For each line of the material, check for the string "computer"; then state how many lines had it, giving only the number.
_ _ _ _ _
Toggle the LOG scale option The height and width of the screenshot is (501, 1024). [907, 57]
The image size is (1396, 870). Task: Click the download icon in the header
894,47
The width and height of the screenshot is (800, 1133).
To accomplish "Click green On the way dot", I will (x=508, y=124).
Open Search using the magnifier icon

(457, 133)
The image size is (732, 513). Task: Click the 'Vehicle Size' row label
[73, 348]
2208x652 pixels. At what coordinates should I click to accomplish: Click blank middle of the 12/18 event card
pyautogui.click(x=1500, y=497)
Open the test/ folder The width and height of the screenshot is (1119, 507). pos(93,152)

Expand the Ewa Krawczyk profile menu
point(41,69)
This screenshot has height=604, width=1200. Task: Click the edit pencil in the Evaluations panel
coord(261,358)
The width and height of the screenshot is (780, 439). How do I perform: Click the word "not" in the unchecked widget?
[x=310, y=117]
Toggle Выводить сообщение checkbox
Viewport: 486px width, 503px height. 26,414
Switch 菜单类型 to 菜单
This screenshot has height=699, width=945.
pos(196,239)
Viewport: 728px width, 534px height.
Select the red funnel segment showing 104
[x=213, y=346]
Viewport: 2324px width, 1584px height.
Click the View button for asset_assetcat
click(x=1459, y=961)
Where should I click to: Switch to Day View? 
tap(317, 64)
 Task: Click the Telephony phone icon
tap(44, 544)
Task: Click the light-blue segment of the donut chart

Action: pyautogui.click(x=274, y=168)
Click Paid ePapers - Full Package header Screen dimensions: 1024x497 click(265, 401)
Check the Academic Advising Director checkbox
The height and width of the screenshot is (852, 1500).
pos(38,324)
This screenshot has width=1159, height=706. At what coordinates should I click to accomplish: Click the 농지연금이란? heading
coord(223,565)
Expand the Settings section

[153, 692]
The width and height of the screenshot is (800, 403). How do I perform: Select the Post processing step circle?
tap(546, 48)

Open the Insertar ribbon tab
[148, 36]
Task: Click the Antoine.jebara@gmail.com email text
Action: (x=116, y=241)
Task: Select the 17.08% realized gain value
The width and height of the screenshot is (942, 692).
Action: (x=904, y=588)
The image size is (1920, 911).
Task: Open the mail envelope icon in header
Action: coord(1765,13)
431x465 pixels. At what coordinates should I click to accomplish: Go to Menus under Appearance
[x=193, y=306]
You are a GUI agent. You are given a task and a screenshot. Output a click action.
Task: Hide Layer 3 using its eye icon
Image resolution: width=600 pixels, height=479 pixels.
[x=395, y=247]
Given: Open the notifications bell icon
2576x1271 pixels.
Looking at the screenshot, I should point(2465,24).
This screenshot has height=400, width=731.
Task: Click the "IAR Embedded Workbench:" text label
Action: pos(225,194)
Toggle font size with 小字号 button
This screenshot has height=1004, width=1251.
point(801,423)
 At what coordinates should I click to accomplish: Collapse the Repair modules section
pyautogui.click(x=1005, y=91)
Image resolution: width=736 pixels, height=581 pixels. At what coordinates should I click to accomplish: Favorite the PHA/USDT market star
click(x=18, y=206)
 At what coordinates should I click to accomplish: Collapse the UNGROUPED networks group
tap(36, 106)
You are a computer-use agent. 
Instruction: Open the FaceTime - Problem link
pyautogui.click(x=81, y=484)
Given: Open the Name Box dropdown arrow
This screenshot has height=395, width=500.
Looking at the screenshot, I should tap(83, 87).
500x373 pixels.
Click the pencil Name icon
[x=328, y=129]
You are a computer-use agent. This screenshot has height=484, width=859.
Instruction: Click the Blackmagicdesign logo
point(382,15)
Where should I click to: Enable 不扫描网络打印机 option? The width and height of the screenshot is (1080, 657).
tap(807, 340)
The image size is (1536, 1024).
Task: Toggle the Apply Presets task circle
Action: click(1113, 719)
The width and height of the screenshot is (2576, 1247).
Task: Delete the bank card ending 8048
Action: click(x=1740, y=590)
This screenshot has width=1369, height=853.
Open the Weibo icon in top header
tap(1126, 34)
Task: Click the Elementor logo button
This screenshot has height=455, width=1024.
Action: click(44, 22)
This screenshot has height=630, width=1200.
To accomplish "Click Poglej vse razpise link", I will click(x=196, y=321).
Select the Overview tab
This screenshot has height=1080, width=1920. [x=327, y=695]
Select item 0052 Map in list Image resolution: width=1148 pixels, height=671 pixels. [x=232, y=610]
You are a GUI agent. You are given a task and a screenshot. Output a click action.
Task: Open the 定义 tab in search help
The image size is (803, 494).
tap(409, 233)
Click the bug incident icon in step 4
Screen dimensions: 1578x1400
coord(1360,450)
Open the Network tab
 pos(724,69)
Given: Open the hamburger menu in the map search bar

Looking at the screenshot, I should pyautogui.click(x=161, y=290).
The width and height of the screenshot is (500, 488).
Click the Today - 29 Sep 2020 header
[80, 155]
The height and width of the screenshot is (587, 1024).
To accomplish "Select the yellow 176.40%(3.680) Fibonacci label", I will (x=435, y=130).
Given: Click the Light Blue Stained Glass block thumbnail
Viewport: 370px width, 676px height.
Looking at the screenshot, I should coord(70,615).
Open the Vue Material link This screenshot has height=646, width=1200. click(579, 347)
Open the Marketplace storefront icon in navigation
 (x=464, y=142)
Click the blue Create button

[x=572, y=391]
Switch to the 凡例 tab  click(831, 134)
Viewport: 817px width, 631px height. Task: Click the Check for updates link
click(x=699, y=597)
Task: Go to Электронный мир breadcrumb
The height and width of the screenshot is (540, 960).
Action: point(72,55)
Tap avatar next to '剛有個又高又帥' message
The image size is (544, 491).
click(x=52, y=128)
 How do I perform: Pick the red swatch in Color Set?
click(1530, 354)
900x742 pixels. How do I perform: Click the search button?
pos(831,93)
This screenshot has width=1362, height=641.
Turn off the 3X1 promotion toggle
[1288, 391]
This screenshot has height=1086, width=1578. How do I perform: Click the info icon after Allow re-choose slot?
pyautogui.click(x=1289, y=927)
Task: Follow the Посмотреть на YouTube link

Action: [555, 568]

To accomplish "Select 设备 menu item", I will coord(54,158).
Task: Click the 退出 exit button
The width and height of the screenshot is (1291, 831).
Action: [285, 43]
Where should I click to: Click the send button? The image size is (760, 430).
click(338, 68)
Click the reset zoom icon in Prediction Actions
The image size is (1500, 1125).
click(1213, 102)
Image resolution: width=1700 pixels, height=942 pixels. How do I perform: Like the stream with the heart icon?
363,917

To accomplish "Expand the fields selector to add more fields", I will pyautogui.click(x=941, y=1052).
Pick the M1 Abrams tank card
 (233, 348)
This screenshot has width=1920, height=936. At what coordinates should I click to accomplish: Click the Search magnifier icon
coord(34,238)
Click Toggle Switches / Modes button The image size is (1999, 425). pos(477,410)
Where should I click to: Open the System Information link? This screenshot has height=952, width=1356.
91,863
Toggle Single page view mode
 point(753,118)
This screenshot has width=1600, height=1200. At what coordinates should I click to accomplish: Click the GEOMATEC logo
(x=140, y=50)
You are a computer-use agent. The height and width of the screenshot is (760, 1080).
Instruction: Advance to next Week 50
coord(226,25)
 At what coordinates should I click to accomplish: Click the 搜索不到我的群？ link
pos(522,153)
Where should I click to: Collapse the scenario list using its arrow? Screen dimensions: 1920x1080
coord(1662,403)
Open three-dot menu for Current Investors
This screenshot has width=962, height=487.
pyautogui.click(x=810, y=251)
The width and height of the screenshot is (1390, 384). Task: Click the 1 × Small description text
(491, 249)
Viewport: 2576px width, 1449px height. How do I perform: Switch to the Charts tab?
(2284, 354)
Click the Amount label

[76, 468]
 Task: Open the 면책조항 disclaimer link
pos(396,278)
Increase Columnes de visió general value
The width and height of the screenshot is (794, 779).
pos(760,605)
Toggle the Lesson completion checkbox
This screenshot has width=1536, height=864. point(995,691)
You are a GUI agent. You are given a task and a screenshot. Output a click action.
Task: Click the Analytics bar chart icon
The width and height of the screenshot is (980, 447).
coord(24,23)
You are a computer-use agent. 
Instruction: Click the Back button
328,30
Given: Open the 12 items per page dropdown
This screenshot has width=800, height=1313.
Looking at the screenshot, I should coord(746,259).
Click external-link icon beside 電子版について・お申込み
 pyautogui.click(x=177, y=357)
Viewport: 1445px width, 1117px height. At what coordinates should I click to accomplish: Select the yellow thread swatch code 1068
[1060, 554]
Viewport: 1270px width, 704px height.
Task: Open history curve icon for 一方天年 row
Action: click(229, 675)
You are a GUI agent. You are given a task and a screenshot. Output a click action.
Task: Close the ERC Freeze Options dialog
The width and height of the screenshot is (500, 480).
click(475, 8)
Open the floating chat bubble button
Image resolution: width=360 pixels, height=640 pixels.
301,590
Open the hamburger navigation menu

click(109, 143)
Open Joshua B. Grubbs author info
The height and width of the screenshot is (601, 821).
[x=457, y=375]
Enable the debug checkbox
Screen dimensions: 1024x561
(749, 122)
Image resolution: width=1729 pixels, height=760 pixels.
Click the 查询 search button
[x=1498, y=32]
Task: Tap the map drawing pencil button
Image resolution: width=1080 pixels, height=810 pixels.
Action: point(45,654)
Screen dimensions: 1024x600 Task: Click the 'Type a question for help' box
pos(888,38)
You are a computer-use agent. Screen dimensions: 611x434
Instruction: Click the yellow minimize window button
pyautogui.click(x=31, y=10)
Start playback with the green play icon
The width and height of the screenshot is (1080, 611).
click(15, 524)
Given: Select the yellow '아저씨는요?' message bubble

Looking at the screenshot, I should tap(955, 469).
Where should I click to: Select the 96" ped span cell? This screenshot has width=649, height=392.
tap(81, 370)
_ _ _ _ _
Exercise response
5